Learned Metric Index (LMI) is an index for approximate nearest neighbor search on complex data using machine learning and probability-based navigation.
See examples of how to index and search in a dataset in: 01_Introduction.ipynb notebook.
# 1) Clone the repo with submodules
git clone --recursive git@github.com:LearnedMetricIndex/LearnedMetricIndex.git
# 2) Create and activate a new virtual environment
python -m venv lmi-env
source lmi-env/bin/activate
# 3) Install the dependencies
pip install -r requirements-cpu.txt # alternatively requirements-gpu.txt
pip install --editable .
Requirements:
- Docker
- At least 1.5 gb disk space for the CPU and up to 5.5 gb for the GPU version
# 1) Clone the repo with submodules
git clone --recursive git@github.com:LearnedMetricIndex/LearnedMetricIndex.git
# 2) Build the docker image (CPU version)
docker build -t lmi -f Dockerfile --build-arg version=cpu .

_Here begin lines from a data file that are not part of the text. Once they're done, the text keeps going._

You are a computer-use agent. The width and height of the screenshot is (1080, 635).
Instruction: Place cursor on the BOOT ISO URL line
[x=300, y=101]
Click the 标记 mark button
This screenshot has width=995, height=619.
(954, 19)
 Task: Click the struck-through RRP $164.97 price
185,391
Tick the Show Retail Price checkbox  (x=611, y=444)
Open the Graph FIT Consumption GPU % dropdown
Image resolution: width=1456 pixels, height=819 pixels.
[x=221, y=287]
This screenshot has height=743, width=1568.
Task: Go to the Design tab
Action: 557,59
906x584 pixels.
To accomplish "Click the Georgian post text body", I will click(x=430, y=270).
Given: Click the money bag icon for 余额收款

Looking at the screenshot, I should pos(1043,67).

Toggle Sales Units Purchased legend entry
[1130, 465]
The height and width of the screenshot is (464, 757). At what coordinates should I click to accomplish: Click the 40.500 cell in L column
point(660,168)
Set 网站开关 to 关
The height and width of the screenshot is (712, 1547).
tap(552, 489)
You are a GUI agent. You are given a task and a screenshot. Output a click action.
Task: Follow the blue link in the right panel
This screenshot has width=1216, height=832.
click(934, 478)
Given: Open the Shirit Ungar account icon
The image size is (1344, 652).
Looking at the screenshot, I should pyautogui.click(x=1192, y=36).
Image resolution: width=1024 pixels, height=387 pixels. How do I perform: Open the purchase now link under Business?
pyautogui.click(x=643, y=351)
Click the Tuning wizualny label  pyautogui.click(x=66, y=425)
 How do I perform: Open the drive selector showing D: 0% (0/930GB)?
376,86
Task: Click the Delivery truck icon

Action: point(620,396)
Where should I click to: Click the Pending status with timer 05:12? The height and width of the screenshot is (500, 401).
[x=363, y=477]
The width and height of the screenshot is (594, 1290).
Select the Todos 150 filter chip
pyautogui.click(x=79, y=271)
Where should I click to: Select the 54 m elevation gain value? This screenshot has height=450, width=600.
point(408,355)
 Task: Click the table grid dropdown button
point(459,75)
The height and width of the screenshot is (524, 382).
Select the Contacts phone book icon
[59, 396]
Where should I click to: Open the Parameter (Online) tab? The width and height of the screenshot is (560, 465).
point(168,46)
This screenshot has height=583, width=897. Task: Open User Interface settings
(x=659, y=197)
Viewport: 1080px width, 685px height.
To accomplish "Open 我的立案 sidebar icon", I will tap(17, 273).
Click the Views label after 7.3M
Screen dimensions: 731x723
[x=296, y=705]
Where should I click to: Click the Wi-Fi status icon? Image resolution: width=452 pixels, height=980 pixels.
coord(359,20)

# alternatively: docker build -t lmi -f Dockerfile --build-arg version=gpu .
# 3) Run the docker image
docker run -p 8888:8888 -it lmi bash
# Run jupyterlab, copy the outputted url into the browser and open 01_Introduction.ipynb
jupyter-lab --ip 0.0.0.0 --no-browser
# Run the search on 100k data subset, evaluate the results and plot them.
# Expected time to run = ~5-10 mins
python3 search/search.py && python eval/eval.py && python eval/plot.py res.csv
LMI comprised of 1 ML model
- Recall: 91.421%
- Search runtime (for 10k queries): ~220s
- Build time: 20828s
- Dataset: LAION1B, 10M subset
- Hardware used:
- CPU Intel Xeon Gold 6130
- 42gb RAM
- 1 CPU core
- Hyperparameters:
- 120 leaf nodes
- 200 epochs
- 1 hidden layer with 512 neurons
- 0.01 learning rate
- 4 leaf nodes stop condition
10M:
- 42gb RAM
- 1 CPU core
- ~6h of runtime (waries depending on the hardware)
"LMI Proposition" (2021):
M. Antol, J. Ol'ha, T. Slanináková, V. Dohnal: Learned Metric Index—Proposition of learned indexing for unstructured data. Information Systems, 2021 - Elsevier (2021)
"Data-driven LMI" (2021):
T. Slanináková, M. Antol, J. Ol'ha, V. Kaňa, V. Dohnal: Learned Metric Index—Proposition of learned indexing for unstructured data. SISAP 2021 - Similarity Search and Applications pp 81-94 (2021)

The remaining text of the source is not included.